_Set task_. Identify each line of the data below that contains the string "Instruction", and copy those lines. Matching is case-sensitive.
┌──
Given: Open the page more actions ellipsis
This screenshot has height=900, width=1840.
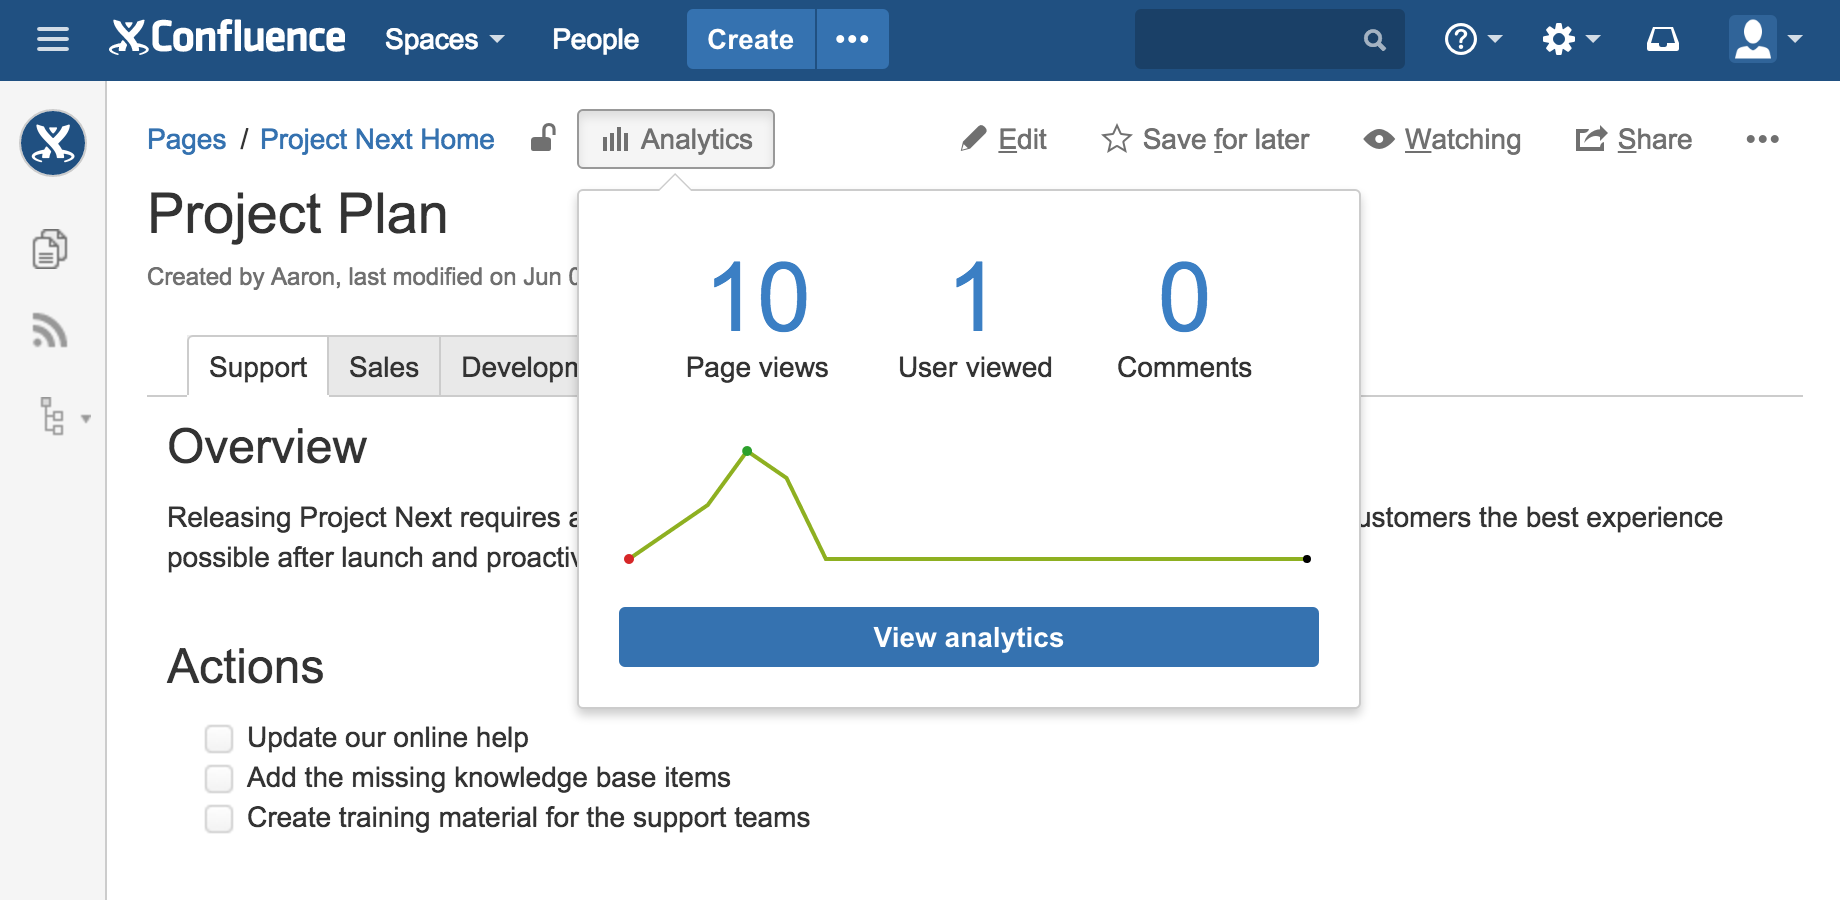Looking at the screenshot, I should point(1762,139).
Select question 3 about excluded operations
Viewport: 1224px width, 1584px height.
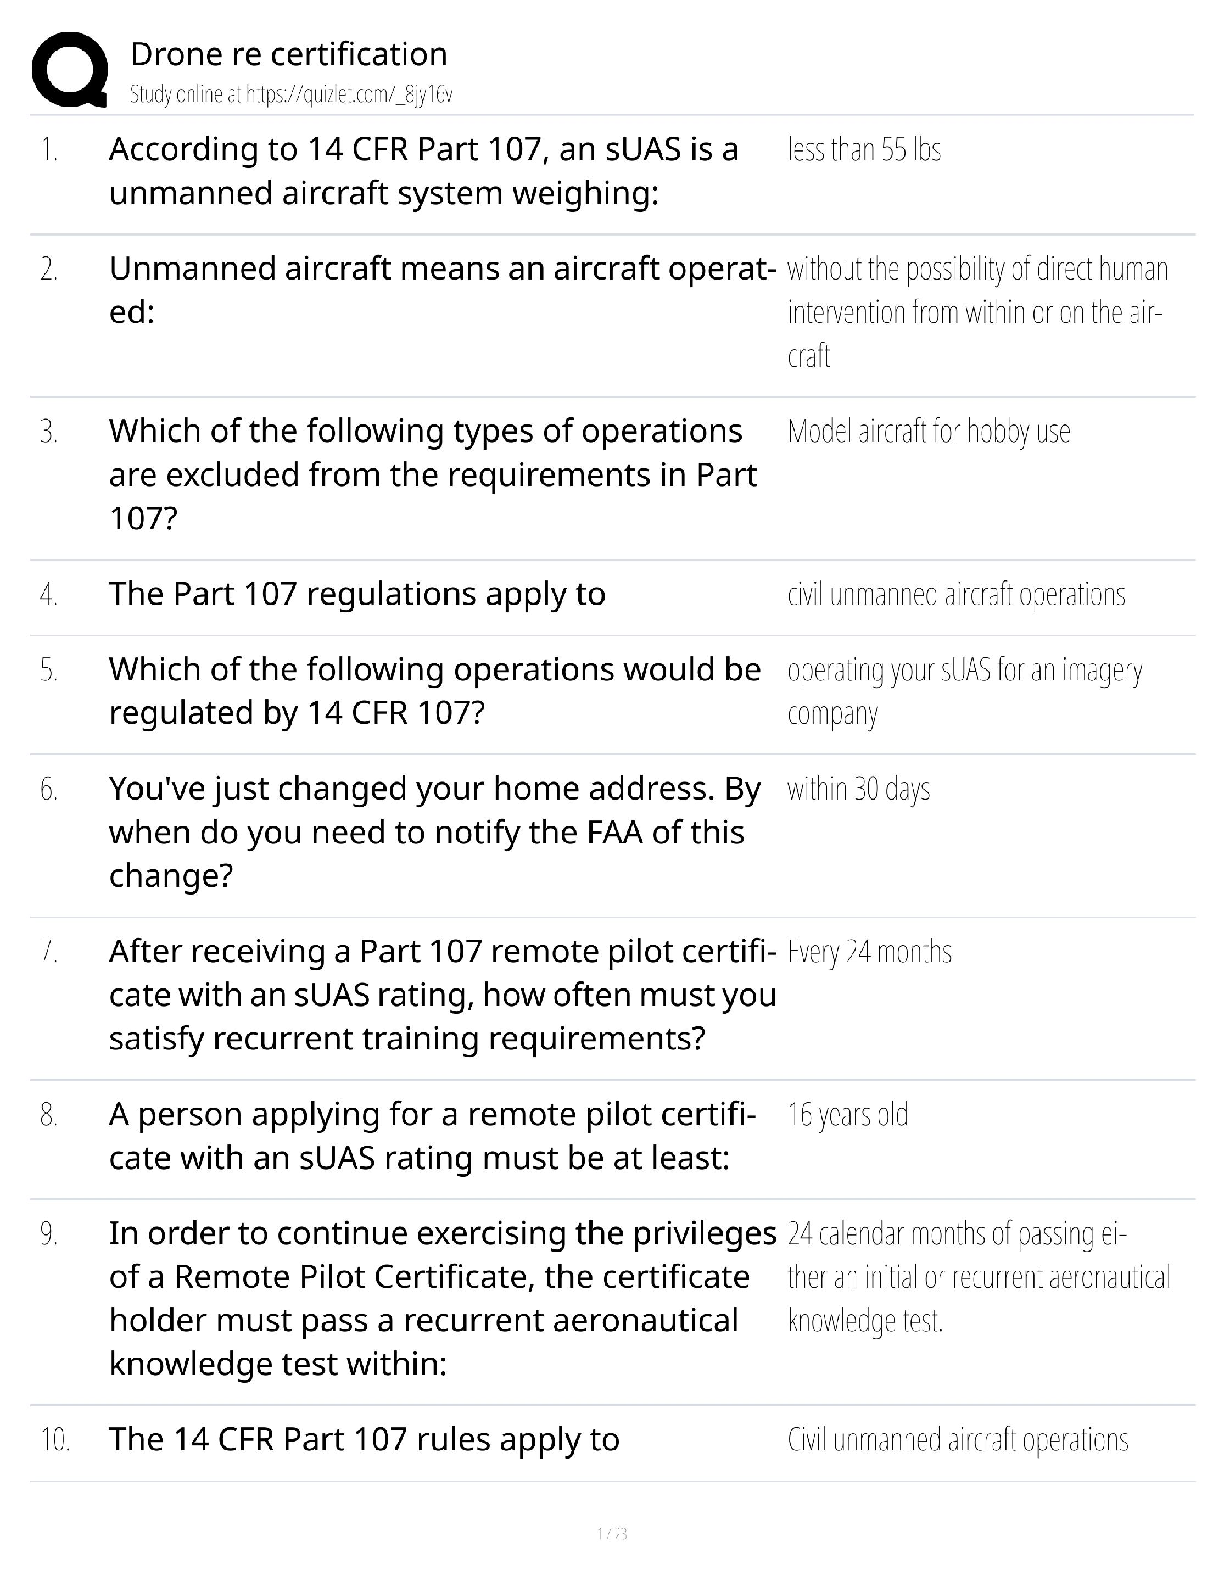coord(432,474)
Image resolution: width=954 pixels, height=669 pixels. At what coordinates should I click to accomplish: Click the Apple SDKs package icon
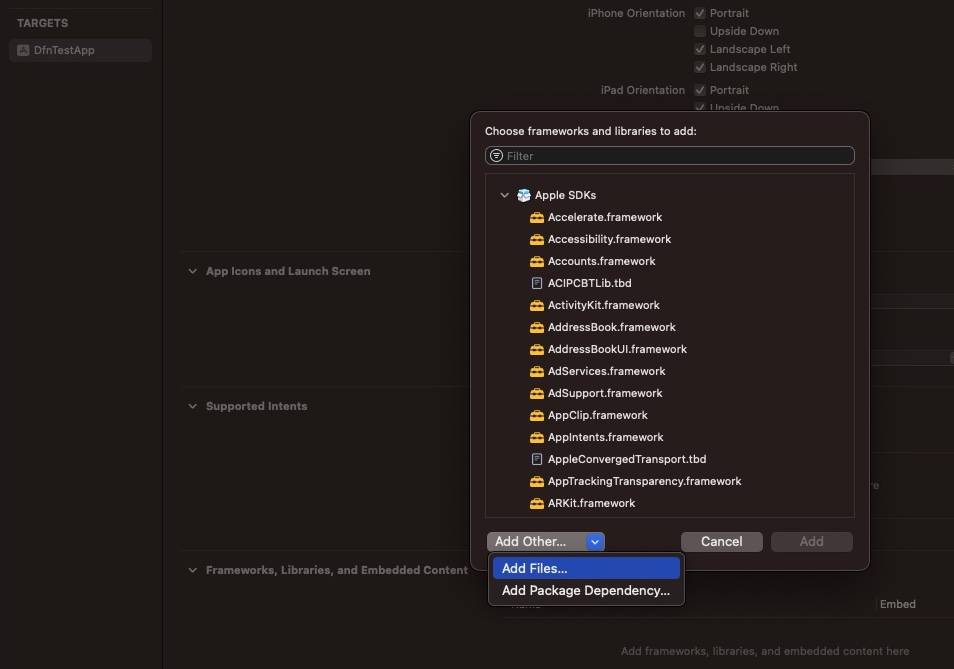click(523, 195)
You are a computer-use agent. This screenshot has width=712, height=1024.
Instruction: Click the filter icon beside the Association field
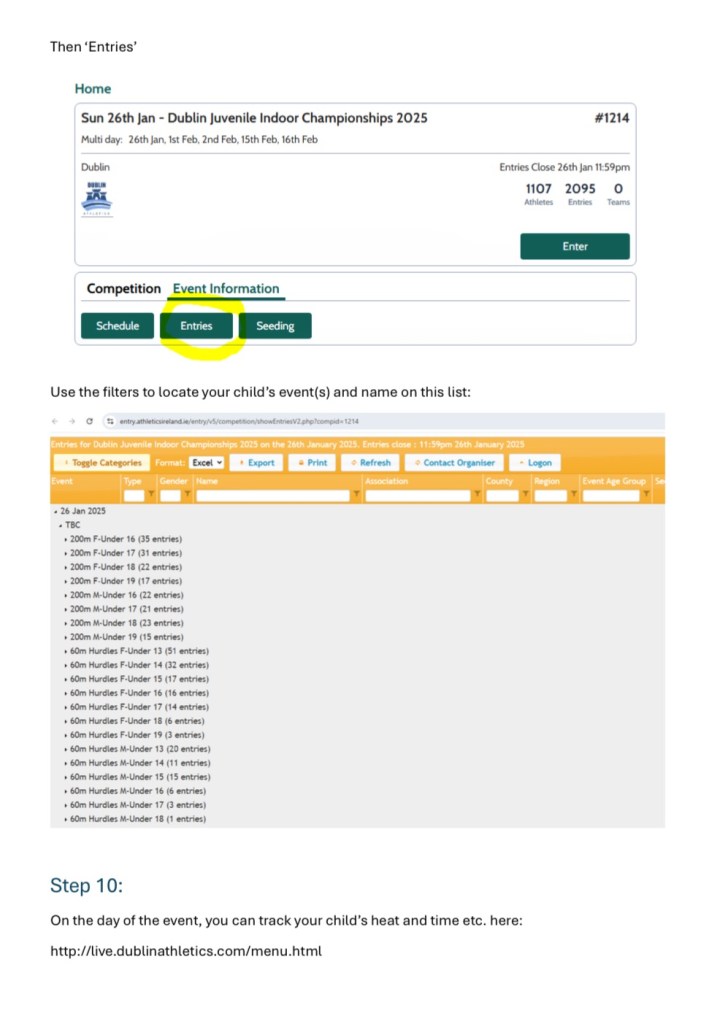pyautogui.click(x=477, y=495)
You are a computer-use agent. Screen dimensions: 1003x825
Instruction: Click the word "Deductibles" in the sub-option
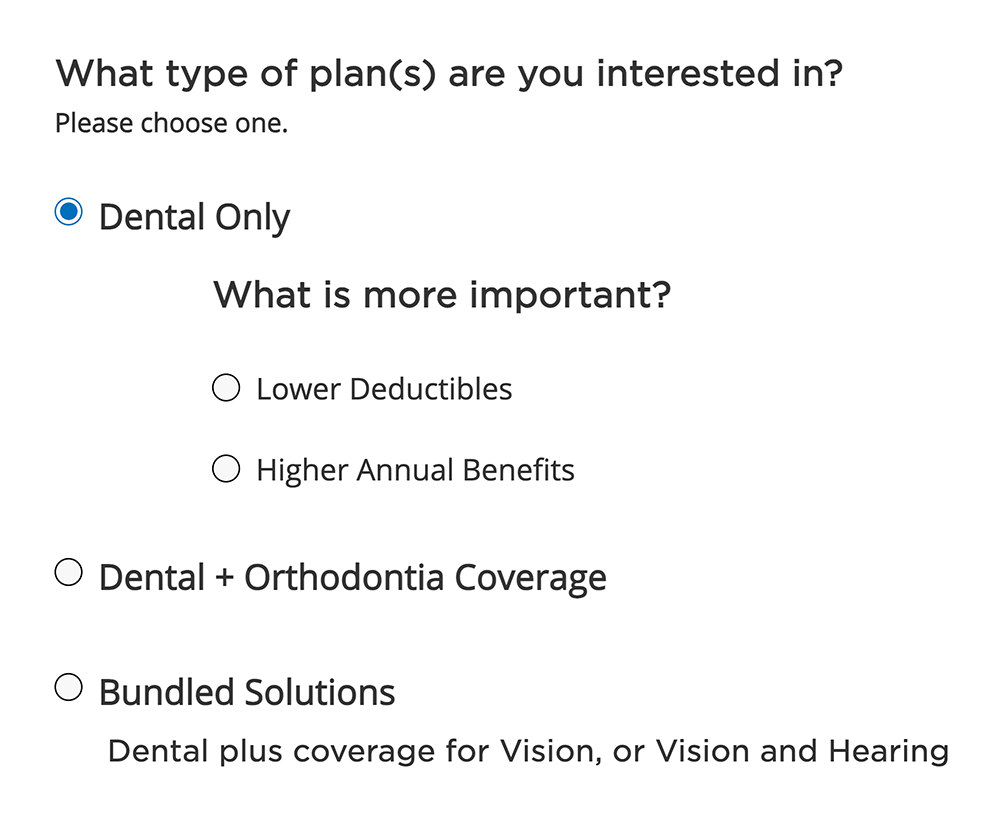pyautogui.click(x=433, y=389)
└──
_Answer below_.
Instruction: Click the filter icon beside the Association field
Instruction: Click the word "Deductibles" in the sub-option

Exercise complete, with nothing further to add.